When the No. 2 building was ready to occupy, the board of education, after considerable deliberation, decided to rechristen the main school buildings and name those that were yet without names. No. 2 was very appropriately named the First Ward, No. 1 was changed to Third Ward, South Muscatine to Fourth Ward and the high school building for many years stood for the Second Ward. West Hill, a substantial four-room brick, built from the same plans as the four rooms in the Fourth Ward and at the same cost, East Hill, Butlerville and Musserville, the latter a one-room frame not far from the Musserville Methodist Episcopal church used now as a place of worship by the Society of Friends.

It became necessary to enlarge the school facilities in the central part of the city, East Hill, Fourth Ward and Musserville. Bonds were voted by the electors of this independent district about 1888 and the Fourth Ward was enlarged into an eight-room house and a neat four-room brick was erected in Musserville. Later the East Hill one-room frame was changed to four rooms and the Cedar street eight-room brick was erected. When this latter was completed all the grades in the high school below the ninth were transferred to the new building. In 1896 the Fourth Ward building was raised several feet to make room in the basement for a modern heating plant. The system of heating this building requires a fan. The First and Third Ward buildings are heated by steam, Cedar street, West Hill and Musserville by ordinary hot air furnaces, the high school by steam, both direct and indirect radiation with the gravity system of ventilation.

The value of school houses in this independent district, September 15, 1902, was estimated to be $150,000. The enrollment in the schools at this time was 2,823, and the number between five and twenty-one years of age 4,510, the number of teachers employed, 69, and the current expenses for the year ending September 15, 1902, were $45,612.46.

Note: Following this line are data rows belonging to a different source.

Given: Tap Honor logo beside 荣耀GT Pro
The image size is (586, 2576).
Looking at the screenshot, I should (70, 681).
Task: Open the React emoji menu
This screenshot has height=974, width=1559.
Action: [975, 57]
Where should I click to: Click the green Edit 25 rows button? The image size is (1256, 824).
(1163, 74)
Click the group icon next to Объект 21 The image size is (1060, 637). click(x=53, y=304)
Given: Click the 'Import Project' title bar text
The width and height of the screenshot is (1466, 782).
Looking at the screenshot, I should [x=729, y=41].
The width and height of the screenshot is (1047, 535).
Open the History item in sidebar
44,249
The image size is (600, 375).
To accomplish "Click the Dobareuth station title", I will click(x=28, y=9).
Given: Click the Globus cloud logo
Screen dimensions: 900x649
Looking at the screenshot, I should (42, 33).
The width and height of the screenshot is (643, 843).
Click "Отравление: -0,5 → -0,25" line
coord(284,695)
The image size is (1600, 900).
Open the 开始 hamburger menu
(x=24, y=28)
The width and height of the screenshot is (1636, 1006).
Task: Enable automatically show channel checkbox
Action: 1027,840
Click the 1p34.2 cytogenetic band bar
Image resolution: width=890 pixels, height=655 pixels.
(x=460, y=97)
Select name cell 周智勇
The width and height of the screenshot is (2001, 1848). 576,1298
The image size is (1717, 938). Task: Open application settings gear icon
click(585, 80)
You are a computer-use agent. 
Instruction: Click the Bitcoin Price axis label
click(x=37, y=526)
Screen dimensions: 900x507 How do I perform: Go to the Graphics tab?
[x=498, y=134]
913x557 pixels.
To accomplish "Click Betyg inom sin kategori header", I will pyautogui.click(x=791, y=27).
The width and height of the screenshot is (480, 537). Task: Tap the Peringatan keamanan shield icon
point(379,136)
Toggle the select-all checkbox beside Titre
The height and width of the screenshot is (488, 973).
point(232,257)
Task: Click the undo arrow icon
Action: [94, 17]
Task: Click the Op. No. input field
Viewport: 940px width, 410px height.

The writer was superintendent of the city schools and principal of the high school from the fall of 1864 till the spring of 1881, with the exception of a few months, when a Rev. Reed was superintendent. He resigned for a much needed rest from school work, to engage in the business of mining coal at What Cheer, Iowa.

In June, 1881, R. B. Huff was chosen to fill the vacancy. Mr. Huff served as superintendent of the city schools and principal of the high school till the close of the school year in 1884. 0. F. Emerson succeeded Mr. Huff. In the summer of 1885 Mr. Emerson resigned. At this time the board thought it wise to separate the two positions. E. F. Schall, who had served as assistant in the high school, was appointed to its principalship, which position he held till the close of the school year 1901, when he resigned and accepted the superintendency of the schools at West Liberty, Iowa.

At the same time, 1885, that Mr. Schall was elected to the high school principalship, the writer was elected superintendent of the city schools and continued in this position till the close of the year 1901.